The coefficient for x2:x4 is -0.3047.
When calculating the confidence and prediction intervals for the model, we omit x1 because it is not included in the model.
point1 <- data.frame(x2=10,x3=0.5,x4=0.75)
predict(fit1_best,newdata=point1)
## 1
## 27.44168
Predicting y at the above points yields y=27.44.
predict(fit1_best,newdata=point1,interval="confidence",level = 0.95)
## fit lwr upr
## 1 27.44168 24.00618 30.87717
The lower bound at the predicted response from point 1 is 24.01.

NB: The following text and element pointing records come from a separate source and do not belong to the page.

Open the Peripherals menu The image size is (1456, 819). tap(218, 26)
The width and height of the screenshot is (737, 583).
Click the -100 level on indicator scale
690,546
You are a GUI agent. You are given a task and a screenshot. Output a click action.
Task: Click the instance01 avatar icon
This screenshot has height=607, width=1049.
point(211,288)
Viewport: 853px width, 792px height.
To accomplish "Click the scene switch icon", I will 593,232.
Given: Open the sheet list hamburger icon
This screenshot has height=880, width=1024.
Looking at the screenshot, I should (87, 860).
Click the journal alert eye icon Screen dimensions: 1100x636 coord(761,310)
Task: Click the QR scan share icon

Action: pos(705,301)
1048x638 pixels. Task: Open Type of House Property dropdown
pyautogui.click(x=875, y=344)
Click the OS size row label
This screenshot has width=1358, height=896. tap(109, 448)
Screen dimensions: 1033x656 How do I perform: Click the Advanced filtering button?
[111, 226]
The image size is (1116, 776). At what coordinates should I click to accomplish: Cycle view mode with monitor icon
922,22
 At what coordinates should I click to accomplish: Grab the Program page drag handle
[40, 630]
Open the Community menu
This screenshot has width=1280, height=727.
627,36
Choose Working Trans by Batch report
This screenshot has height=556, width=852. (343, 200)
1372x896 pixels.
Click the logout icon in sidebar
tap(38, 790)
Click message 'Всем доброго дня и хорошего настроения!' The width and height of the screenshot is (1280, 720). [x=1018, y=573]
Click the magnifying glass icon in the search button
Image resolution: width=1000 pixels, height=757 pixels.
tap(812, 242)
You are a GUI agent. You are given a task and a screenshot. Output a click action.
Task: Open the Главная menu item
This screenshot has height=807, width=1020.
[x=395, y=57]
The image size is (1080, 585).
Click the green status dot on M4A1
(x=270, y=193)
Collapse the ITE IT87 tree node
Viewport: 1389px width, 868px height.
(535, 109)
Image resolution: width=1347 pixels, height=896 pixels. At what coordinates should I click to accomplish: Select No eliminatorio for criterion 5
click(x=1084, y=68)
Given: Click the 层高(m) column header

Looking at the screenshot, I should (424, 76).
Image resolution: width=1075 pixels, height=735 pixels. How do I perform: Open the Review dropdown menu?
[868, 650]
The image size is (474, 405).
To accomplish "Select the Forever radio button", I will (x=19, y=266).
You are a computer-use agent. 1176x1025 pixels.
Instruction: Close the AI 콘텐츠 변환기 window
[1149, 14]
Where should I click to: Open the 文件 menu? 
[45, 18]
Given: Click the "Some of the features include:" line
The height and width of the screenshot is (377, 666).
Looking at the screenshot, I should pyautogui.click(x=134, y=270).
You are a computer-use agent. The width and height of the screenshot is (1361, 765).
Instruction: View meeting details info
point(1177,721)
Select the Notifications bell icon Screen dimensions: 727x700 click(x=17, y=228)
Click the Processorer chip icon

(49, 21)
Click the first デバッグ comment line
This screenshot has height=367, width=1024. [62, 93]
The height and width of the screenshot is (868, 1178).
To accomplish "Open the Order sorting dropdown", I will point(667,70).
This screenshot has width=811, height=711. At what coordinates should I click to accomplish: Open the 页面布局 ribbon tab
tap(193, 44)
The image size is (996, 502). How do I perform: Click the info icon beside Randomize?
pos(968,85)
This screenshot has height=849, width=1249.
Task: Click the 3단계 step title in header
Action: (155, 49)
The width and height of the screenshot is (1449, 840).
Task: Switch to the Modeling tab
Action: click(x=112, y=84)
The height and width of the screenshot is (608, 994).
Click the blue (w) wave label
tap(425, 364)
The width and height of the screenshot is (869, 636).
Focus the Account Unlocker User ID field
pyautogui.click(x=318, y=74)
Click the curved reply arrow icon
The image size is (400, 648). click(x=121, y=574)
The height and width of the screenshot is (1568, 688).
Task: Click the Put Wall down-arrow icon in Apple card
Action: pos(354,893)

The upper bound at the predicted response from point 1 is 30.88.
point2 <- data.frame(x2=3,x3=0.25,x4=0.85)
predict(fit1_best,newdata=point2)
## 1
## 18.61092
Predicting y at the above points yields y=18.61.
predict(fit1_best,newdata=point2,interval="prediction",level = 0.95)
## fit lwr upr
## 1 18.61092 8.860183 28.36165
The upper bound at the predicted response from point 2 is 28.36.
The prediction interval is always wider than the confidence interval at the same point because the prediction interval accounts for both the uncertainty in estimating the mean response and the variability of individual observations. True.
x1 was excluded from the best model because it was not statistically significant as a predictor of pressure drop and its removal improved the model based on AIC.